If Davis’ deep, rich vocals are what she sounds like when she’s sick, what a voice she still must have when she isn’t “crunchy.” Davis carries herself with command, grace and nice splash of sass. “We’d like thank our drummer. It’s the first time he ever played with The Motels. He’s the drummer for Wang Chung. We call him our SOFA…. because he Saved Our F-ng Ass,” she said with a broad grin and cheers from the crowd. The Motels set list opened with “Tipping Point,” from their 2018 album The Last Few Beautiful Days, continuing with their 1983 hit “Suddenly Last Summer,” from the album Little Robbers, and “Danger,” from 1980’s Control. “Take the L,” a powerful number from 1982’s All Four One, was followed by “Total Control,” a beautiful, sultry number with a sax solo performed centerstage by original saxophonist/keyboardist Marty Jourard. “Now I have to change it all up again,” Davis shared with the crowd. “It’s my emotional roller coaster up here,” she shared before performing “So, L.A.,” a funkier, rock number from All Four One, featuring guitar player Clint Walsh.

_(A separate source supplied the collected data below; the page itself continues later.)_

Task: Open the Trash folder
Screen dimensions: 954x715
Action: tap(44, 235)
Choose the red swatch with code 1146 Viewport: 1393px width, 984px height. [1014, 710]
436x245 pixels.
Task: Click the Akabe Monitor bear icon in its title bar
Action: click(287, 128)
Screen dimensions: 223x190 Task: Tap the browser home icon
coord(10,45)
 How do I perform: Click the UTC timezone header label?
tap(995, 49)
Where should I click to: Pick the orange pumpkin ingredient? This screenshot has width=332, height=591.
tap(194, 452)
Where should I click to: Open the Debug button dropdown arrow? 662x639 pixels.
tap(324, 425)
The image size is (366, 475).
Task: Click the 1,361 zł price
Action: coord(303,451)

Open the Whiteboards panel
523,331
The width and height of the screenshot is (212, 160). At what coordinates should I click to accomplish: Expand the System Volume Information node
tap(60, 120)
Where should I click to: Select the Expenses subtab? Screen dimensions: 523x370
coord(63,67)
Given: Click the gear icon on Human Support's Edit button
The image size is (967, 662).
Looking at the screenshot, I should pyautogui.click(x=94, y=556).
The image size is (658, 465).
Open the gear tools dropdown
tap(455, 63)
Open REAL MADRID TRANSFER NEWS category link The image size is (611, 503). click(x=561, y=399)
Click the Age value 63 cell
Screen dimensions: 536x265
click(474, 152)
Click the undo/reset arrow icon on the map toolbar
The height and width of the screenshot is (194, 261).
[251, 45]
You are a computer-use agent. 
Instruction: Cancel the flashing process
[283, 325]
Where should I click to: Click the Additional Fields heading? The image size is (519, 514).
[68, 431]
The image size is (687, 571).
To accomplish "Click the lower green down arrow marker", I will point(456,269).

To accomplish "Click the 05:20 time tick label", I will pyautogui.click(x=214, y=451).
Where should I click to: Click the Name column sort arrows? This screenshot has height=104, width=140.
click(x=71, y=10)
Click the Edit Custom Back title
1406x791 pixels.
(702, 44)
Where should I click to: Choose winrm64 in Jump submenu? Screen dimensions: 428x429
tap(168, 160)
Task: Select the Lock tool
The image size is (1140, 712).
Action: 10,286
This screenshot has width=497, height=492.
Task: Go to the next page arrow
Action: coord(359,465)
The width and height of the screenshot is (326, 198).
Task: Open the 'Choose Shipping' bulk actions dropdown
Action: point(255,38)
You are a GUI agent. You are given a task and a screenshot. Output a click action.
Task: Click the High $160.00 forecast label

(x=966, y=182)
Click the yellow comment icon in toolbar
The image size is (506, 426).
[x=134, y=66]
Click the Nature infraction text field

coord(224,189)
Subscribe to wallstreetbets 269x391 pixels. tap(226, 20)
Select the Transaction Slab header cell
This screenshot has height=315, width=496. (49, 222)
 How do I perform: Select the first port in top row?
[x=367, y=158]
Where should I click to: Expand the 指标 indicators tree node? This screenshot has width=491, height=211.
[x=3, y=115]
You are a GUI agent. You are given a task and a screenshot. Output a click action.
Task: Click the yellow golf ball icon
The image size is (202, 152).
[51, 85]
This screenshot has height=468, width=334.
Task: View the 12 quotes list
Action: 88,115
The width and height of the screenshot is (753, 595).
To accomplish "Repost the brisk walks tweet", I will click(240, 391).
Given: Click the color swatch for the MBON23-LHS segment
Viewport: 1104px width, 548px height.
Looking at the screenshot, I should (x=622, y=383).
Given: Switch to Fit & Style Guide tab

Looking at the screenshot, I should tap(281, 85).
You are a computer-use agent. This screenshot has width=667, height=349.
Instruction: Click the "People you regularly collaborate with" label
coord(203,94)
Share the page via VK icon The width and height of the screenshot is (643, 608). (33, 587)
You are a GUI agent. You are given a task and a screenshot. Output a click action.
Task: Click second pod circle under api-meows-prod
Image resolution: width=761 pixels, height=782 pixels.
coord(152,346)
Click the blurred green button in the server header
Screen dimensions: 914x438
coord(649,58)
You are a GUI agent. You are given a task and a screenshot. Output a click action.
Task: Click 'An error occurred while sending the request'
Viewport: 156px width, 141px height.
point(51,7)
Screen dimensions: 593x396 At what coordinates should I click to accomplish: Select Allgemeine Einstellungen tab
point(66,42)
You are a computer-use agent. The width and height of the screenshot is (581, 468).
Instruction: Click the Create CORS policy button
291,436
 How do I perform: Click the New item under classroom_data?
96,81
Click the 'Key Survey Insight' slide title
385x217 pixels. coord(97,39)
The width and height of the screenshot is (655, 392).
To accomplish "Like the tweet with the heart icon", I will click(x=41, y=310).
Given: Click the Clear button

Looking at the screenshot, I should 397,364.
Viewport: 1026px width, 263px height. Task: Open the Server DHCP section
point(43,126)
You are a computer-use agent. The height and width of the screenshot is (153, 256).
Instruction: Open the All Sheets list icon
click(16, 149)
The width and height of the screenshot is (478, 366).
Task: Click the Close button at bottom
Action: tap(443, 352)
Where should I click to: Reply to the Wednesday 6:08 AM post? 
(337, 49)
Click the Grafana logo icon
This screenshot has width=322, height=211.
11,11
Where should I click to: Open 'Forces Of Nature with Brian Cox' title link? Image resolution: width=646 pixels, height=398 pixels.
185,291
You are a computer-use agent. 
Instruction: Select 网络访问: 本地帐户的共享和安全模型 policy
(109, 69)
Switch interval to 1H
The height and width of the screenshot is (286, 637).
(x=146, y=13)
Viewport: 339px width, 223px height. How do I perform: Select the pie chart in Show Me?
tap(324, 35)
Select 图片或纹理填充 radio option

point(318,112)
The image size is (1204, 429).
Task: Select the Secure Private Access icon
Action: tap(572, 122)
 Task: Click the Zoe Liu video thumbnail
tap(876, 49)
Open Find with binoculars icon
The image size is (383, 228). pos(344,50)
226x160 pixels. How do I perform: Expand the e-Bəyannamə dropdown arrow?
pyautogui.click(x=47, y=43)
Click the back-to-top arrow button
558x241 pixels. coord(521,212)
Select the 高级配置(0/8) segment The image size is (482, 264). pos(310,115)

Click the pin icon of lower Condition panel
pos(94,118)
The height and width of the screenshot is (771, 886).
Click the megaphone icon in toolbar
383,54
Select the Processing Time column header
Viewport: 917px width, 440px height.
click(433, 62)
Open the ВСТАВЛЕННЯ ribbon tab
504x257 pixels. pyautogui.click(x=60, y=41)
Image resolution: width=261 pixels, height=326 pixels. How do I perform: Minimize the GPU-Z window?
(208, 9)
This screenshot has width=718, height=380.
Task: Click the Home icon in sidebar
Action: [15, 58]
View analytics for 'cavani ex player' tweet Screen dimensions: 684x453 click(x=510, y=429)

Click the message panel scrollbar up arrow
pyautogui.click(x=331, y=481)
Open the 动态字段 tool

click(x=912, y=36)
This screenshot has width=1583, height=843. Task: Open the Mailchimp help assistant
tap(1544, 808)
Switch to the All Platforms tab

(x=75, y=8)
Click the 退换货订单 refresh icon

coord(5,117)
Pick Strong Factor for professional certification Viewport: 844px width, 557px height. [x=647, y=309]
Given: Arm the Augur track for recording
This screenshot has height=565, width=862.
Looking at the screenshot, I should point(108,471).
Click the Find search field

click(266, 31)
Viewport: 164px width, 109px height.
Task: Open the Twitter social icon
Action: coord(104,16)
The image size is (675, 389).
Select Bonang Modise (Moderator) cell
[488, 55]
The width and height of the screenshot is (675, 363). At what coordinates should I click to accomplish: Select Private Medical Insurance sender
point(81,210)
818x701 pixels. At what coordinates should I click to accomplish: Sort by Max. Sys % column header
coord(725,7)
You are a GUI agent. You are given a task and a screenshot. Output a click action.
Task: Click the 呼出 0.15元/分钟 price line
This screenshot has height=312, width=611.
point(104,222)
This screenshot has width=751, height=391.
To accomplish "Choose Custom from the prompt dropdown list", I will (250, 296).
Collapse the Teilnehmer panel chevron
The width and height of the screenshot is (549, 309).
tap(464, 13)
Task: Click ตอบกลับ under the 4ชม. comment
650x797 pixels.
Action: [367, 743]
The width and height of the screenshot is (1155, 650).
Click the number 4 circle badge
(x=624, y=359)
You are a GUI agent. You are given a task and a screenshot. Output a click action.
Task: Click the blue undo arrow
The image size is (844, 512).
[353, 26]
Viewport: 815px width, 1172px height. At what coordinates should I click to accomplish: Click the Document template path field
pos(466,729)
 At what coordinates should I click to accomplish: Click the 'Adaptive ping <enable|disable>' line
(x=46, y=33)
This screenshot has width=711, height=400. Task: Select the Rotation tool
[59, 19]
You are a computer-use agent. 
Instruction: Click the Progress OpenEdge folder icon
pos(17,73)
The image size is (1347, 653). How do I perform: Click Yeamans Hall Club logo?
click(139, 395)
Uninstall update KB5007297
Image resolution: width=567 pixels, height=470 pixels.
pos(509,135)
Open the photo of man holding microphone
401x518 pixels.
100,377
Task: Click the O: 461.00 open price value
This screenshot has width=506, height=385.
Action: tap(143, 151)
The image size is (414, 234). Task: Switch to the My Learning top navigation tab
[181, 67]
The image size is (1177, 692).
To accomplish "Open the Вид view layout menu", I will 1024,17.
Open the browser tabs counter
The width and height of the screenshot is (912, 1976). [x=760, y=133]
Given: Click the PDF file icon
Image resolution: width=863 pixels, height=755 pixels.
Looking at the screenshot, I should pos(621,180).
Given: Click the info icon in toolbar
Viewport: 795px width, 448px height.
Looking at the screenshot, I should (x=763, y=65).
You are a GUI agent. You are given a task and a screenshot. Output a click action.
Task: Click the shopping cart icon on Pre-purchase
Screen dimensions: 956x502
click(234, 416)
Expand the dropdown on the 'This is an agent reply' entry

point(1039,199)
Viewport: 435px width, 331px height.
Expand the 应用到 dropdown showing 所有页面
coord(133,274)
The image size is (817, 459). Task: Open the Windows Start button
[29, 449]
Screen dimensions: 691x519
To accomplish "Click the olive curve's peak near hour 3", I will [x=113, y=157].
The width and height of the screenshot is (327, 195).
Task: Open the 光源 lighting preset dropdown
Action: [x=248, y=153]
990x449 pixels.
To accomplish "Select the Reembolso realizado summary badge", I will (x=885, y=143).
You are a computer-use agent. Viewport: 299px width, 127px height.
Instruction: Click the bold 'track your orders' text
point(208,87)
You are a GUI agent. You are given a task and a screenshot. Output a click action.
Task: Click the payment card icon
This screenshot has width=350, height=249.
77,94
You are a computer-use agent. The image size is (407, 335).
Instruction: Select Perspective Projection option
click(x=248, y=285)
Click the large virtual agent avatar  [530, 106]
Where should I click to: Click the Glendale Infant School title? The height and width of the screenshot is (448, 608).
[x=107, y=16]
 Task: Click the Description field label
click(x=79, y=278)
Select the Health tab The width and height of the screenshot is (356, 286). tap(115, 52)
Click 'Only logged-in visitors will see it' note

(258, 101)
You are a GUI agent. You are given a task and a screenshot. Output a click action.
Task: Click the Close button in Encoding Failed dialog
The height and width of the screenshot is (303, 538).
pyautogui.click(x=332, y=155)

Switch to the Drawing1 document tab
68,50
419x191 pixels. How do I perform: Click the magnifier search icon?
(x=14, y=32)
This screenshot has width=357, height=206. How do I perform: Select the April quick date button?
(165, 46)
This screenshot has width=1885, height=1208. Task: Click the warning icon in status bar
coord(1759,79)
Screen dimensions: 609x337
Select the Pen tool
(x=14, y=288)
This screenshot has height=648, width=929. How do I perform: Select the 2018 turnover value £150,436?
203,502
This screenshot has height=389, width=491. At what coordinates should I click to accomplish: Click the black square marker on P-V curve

Continuing with 1982, the drummer added a seductive drum beat for “Apocalypso,” before the set ended with the band’s 1982 hit “Only the Lonely.” The crowd swayed in their seats singing along. Nearing the end of the number….just before the song hits the final high note…”only the loneLYYYY can play” Davis stopped, laughed and said, “Oh, shit,” before hitting the note, to the cheers of the crowd.

The audience was fully steeped in the 80s and ready for the energy of Wang Chung when the band hit the stage. While it’s been over 40 years since Jack Hues (lead vocalist and guitar) and Nick Feldman (guitar and vocals) formed Wang Chung, they continue to bring immense energy and spirit to the stage, in order that “everybody have fun tonight.” The set opened with “Wait,” from the soundtrack of the movie “To Live and Die in L.A.,” written by Wang Chung, followed by “Fire in the Twilight,” from “The Breakfast Club,” and “Space Junk,” released on the band’s greatest hit’s album, and used on the series “The Walking Dead.

“The next song is about my ex-girlfriend,” Feldman shared with the crowd. “Don’t worry, we’re still friends. She introduced me to my wife,” he said with a chuckle before singing lead vocals on “Rent Free,” from the band’s 2012 album Tazer Up! “Eyes of the Girl,” from 1986’s Mosaic, showcased Hues’ still powerful, rich vocals, while “City of the Angels” featured a dramatic, powerful drum and bass instrumental. Throughout the set, Feldman glided about the stage as he passionately played his headless bass, met Hues mid stage for a guitar jam, made his way to Schulz on the keys and to Thompson on the drums.

The audience cheered as Hues introduced “To Live and Die in L.A.,” showcasing Schulz on the keyboard. As engaged as the crowd was, it was initially a hard sell when Hues encouraged the audience to stand for their 1987’s “Let’s Go.” At first nobody responded, then a few arose, prompting more to follow suit. “We want to hear you!” shouted Hues. “You can sing it louder if you stand up!” As the crowd sang “Let’s go baby, let’s go,” more and more began to stand. “Come on louder,” Hues admonished. “Like on a football field. Now, don’t sit down,” he said once he’d gotten everyone standing. Playing their 1984 hit “Dance Hall Days,” the audience remained on their feet, dancing along, passionately singing as the band performed a cover of the Clash’s “Should I Stay or Should I Go.” The energy for the final number of the evening, the band’s 1986 No. 2 hit, “Everybody Have Fun Tonight,” was at its peak both on the stage and in the audience.

Forty years may have passed since the glory days of the 80s but the evening was a wonderful opportunity to turn back the hands of time and walk down memory lane. While there’s always something there to remind me of days gone by and suddenly, last summer feels like it could’ve been 1983, I’m certain everybody did have fun tonight.